Although Medicare provides older adults with significant financial protection from health care costs, many still struggle to afford needed care, according to a blog post on the Commonwealth Fund.

Indeed, the team from the Commonwealth Fund write that one of five Medicare beneficiaries spent more than $2,000 a year out of pocket for health care, while one of 12 skipped or postponed care they needed because of costs.

The finding is part of a study conducted between March and May 2021 to assess the affordability of health care for older adults. The Commonwealth Fund authors examined data collected from the organization’s 2021 International Health Policy Survey of Older Adults and analyzed a sample population of 1,487 adults aged 65 and older who live in the community (excluding those in long-term care facilities) who reported having Medicare coverage and 208 adults between the ages of 60 and 64 with some source of insurance coverage.

According to the research, a large share of adults 60 to 64 had high out-of-pocket costs, paying $2,000 or more yearly for health care, compared with adults 65 and older on Medicare.

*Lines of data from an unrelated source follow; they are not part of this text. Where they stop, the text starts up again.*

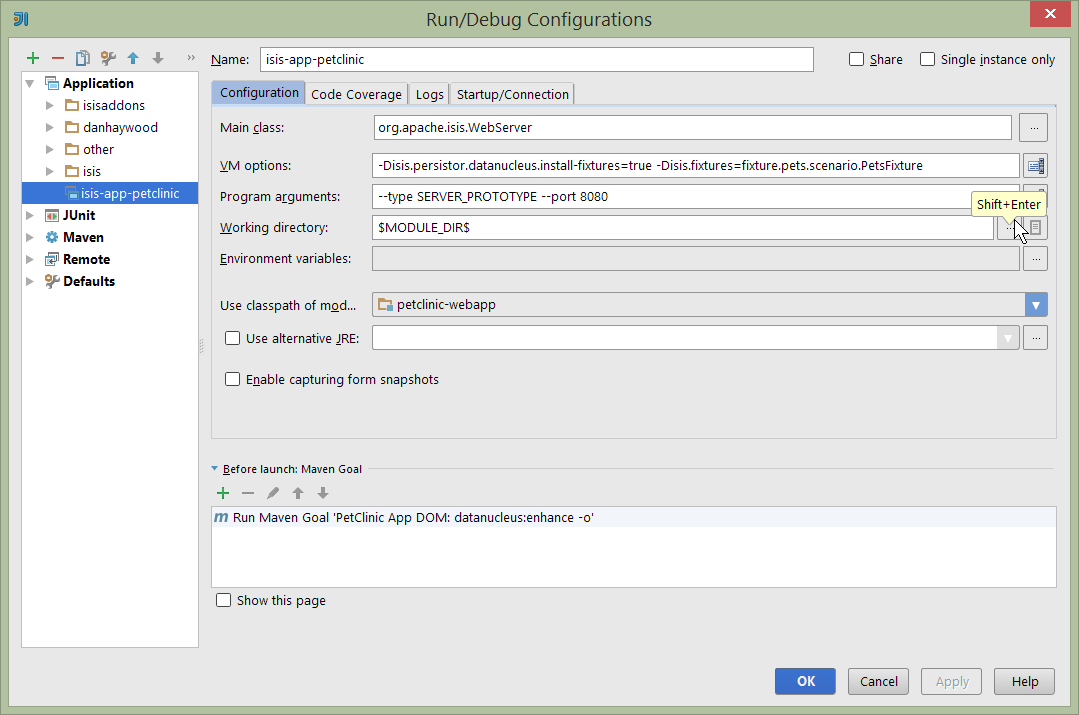Open edit defaults wrench icon
The image size is (1079, 715).
tap(108, 59)
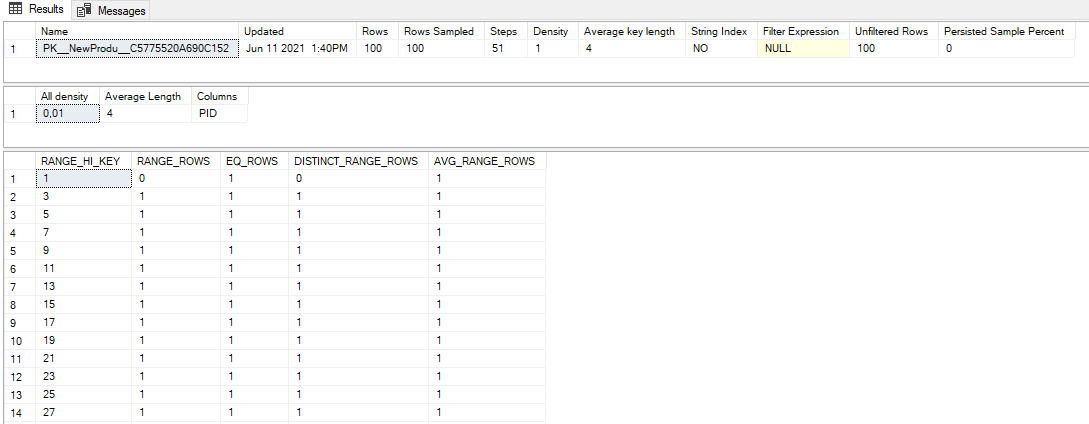This screenshot has width=1089, height=424.
Task: Click the All density value cell
Action: [x=66, y=114]
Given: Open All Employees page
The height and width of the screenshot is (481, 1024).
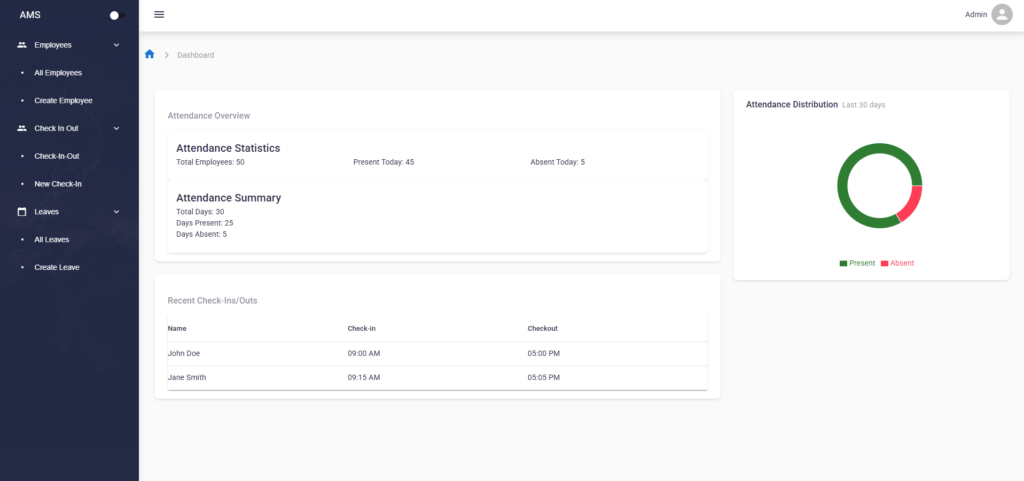Looking at the screenshot, I should click(58, 73).
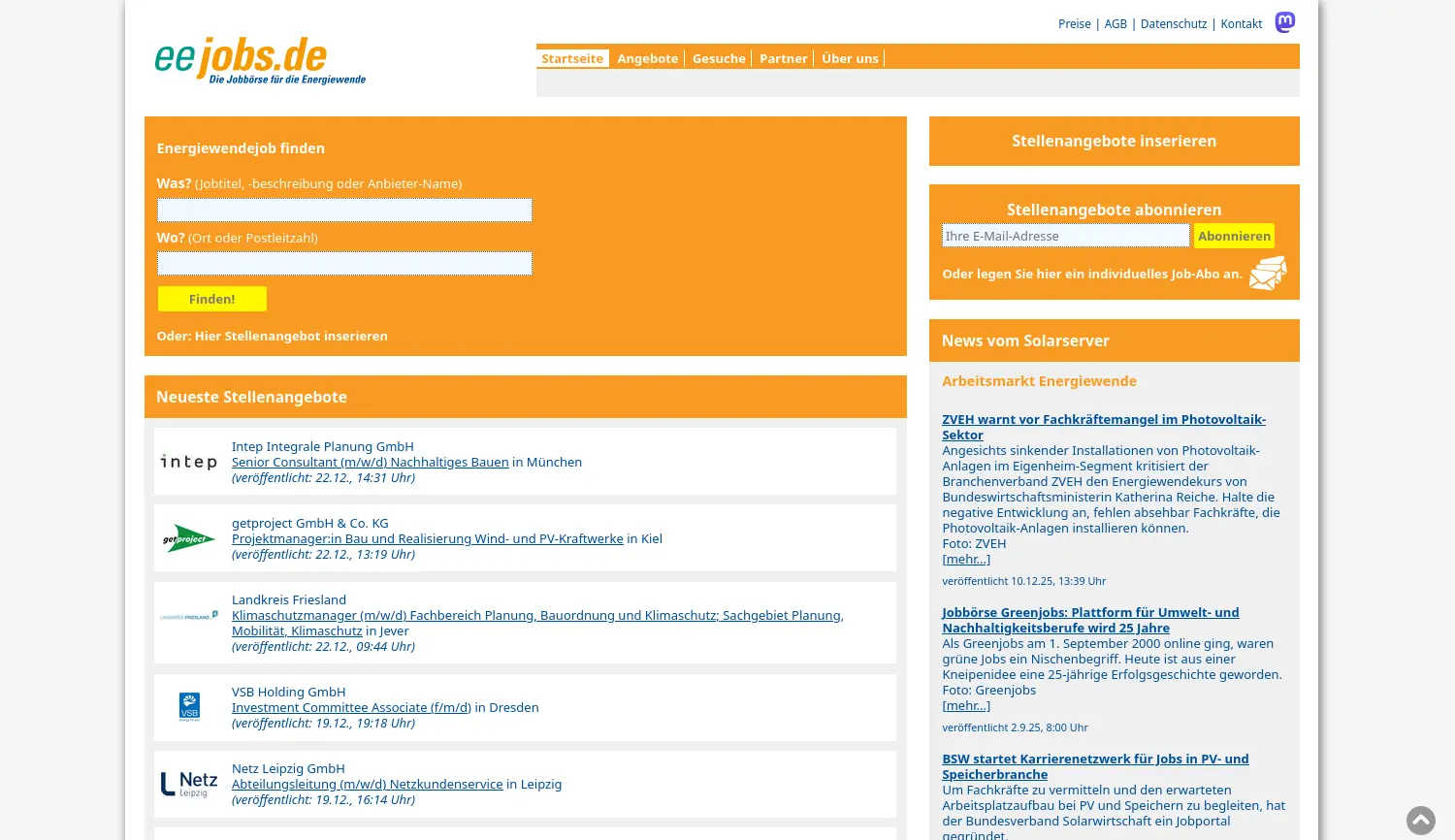The width and height of the screenshot is (1455, 840).
Task: Click the Netz Leipzig logo
Action: (188, 784)
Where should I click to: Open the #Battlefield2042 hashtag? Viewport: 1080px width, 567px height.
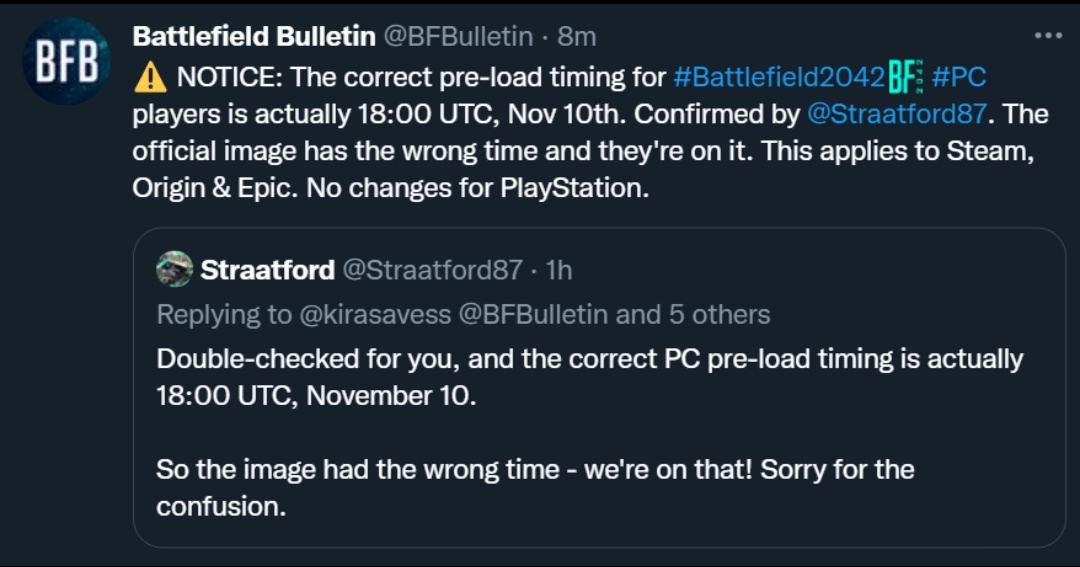(x=778, y=76)
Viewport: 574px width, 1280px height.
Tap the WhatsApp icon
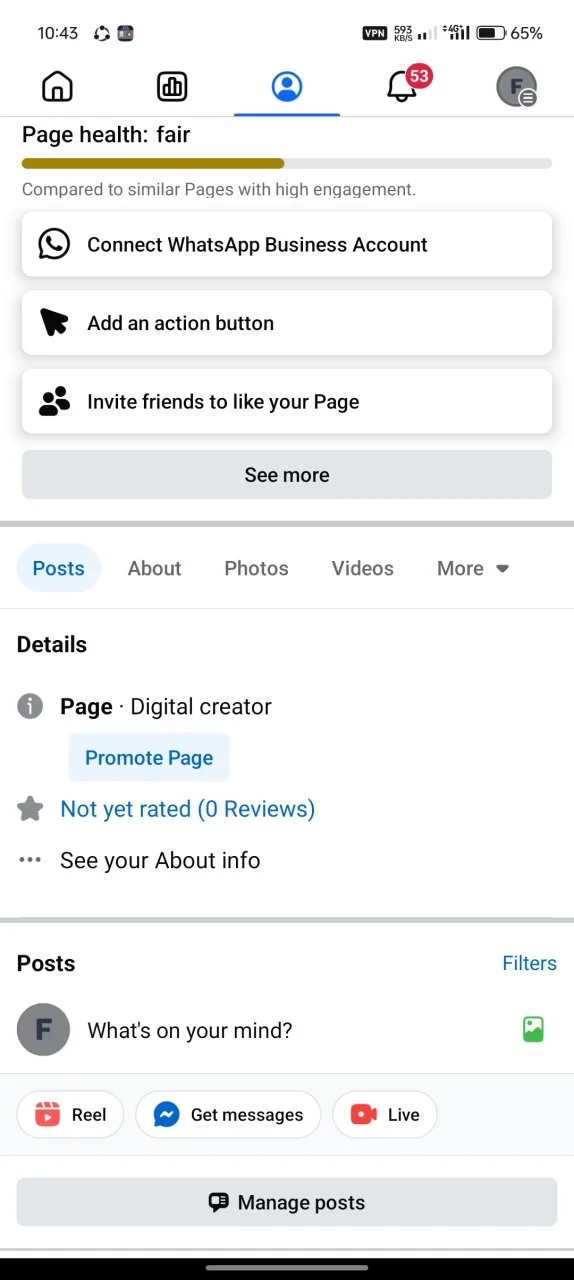(54, 244)
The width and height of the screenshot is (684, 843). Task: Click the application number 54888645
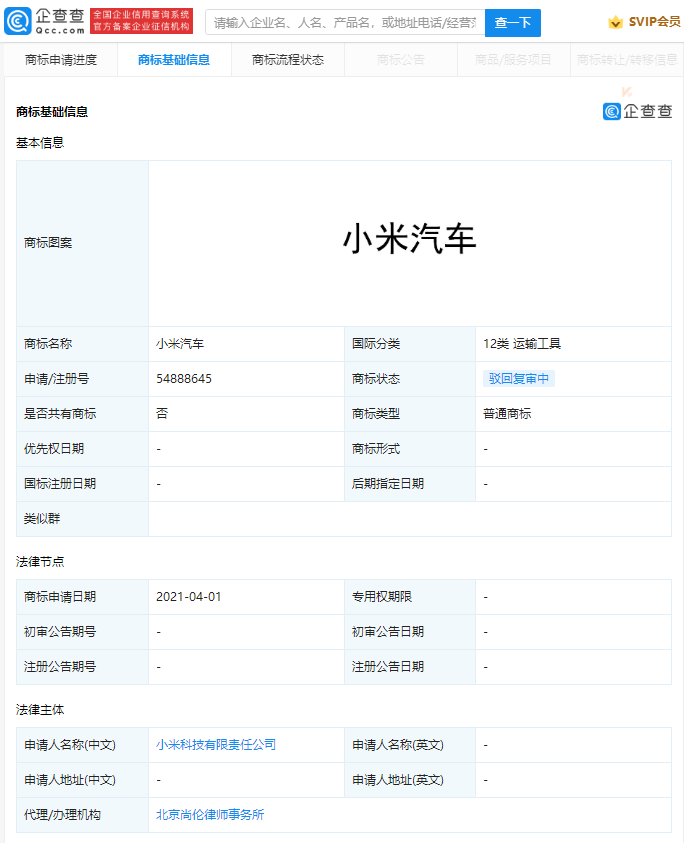(x=184, y=379)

The $2,000 comprises about six percent of the median income of people 65 and older and about five percent of median income for those 60 to 64.

In addition, a “sizeable share” of Medicare beneficiaries, as well as adults nearing Medicare eligibility age, skipped needed medical services, treatments, prescriptions, or dental visits because of cost.

The report found that large shares of both groups skipped a dentist visit during the past year because of cost. Specifically, more than one of five insured adults 60 to 64 and about one of seven Medicare beneficiaries skipped dental care because of cost, even though about half of Medicare beneficiaries and two-thirds of adults ages 50 to 64 have some form of dental coverage.